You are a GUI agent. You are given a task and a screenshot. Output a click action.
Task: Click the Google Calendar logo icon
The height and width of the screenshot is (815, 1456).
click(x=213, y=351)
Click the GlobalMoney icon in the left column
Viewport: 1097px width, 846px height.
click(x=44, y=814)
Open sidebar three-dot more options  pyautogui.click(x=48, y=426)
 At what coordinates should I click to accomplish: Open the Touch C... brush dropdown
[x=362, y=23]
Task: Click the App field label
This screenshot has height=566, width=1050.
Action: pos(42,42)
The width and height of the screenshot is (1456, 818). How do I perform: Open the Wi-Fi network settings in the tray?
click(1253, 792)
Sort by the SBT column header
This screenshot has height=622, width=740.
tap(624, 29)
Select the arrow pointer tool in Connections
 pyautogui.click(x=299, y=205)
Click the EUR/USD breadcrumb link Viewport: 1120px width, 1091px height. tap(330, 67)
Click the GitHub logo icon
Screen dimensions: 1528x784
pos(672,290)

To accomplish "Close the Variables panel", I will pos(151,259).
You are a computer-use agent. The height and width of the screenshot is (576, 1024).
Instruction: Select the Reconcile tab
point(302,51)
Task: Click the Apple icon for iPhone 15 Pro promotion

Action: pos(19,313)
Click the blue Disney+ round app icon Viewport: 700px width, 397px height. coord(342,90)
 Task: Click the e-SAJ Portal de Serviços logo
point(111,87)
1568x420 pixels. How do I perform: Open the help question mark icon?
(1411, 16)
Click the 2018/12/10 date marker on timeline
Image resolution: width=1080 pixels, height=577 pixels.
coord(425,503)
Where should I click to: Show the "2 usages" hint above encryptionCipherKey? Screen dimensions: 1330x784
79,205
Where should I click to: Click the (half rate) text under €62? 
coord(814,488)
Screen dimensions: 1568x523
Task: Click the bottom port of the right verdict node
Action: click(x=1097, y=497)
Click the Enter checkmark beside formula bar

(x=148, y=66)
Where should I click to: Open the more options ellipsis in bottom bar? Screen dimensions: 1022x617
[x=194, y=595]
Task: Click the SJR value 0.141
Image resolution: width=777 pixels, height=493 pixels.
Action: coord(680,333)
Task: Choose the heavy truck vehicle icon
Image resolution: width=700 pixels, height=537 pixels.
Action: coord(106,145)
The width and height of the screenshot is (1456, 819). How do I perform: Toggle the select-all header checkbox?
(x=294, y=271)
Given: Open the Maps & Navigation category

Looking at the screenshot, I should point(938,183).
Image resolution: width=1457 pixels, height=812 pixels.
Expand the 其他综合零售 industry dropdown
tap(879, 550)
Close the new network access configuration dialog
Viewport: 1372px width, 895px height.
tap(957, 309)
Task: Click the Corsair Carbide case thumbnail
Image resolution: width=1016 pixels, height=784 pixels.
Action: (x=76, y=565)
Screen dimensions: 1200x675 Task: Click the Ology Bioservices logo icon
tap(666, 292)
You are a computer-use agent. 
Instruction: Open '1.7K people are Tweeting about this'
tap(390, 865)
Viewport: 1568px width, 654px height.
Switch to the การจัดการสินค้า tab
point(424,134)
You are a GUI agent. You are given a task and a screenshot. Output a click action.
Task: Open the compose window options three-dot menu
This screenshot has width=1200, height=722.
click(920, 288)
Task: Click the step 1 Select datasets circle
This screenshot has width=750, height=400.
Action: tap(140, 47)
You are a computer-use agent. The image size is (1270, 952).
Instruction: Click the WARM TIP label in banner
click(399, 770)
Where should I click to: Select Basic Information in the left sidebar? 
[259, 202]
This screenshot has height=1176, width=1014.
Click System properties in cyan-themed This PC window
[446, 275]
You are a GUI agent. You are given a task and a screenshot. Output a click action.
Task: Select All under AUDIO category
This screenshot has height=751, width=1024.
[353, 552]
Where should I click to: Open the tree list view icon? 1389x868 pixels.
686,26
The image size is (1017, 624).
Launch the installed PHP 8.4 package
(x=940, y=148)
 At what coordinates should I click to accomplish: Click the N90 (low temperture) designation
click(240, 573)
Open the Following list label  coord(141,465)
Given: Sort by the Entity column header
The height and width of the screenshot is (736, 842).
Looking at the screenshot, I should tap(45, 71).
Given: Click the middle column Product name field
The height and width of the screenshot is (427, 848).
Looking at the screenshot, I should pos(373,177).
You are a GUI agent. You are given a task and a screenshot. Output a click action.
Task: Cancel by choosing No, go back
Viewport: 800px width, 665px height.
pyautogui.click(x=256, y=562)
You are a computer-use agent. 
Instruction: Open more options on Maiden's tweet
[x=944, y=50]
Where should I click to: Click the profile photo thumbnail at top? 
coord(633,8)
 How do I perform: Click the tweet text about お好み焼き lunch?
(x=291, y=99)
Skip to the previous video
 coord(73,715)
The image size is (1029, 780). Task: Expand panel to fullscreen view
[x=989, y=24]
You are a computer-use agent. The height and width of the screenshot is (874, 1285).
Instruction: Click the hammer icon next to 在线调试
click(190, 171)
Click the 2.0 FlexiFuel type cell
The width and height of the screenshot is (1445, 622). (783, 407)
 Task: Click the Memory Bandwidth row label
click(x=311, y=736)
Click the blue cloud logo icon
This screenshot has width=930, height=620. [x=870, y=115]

○ ○ ○

#### Goal of the exercise:
From the line holding "Open the Following" to the line holding "Given: Click the", inclusive, restate each line above exactly as written.

#### Answer box:
Open the Following list label  coord(141,465)
Given: Sort by the Entity column header
The height and width of the screenshot is (736, 842).
Looking at the screenshot, I should tap(45, 71).
Given: Click the middle column Product name field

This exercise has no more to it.